CMStatistics 2023: Start Registration
View Submission - CMStatistics
B1056
Title: Spectral regularized kernel two-sample test Authors:  Bharath Sriperumbudur - Pennsylvania State University (United States) [presenting]
Omar Hagrass - Pennsylvania State University (United States)
Bing Li - The Pennsylvania State University (United States)
Abstract: Over the last decade, an approach that has gained a lot of popularity to tackle non-parametric testing problems on general (i.e., non-Euclidean) domains is based on the notion of reproducing kernel Hilbert space (RKHS) embedding of probability distributions. The main goal is to understand the optimality of two-sample tests constructed based on this approach. First, it is shown that the popular MMD (maximum mean discrepancy) two-sample test is not optimal in terms of the separation boundary measured in Hellinger distance. Second, a modification to the MMD test is proposed based on spectral regularization by taking into account the covariance information (which is not captured by the MMD test) and the proposed test is proven to be minimax optimal with a smaller separation boundary than that achieved by the MMD test.
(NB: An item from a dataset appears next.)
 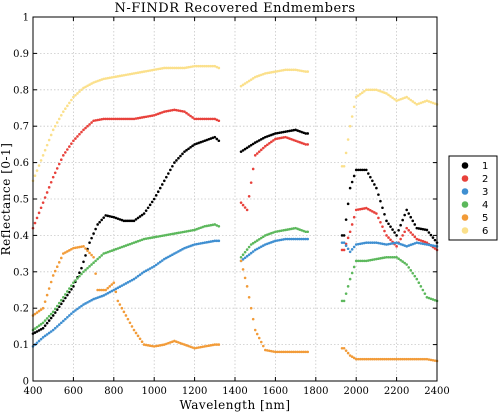 I want to click on y-tick-label: 0.9, so click(x=21, y=54).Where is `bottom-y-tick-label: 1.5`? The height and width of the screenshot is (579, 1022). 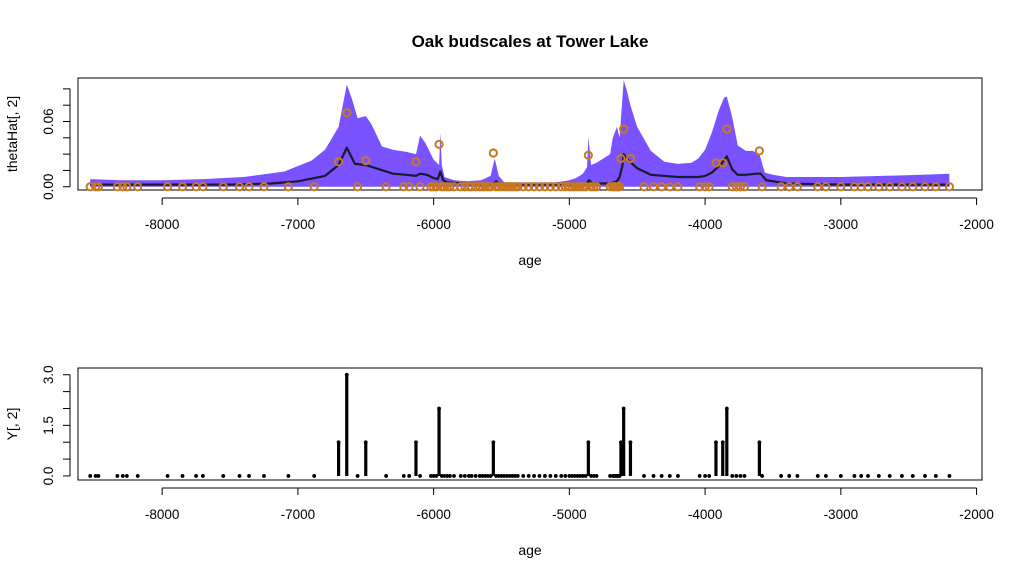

Third, an adaptive version of the above test is proposed which involves a data-driven strategy to choose the regularization parameter and show the adaptive test to be almost minimax optimal up to a logarithmic factor. Moreover, the results hold for the permutation variant of the test where the test threshold is chosen elegantly through the permutation of the samples. Through numerical experiments on synthetic and real-world data, the superior performance of the proposed test in comparison to the MMD test is demonstrated.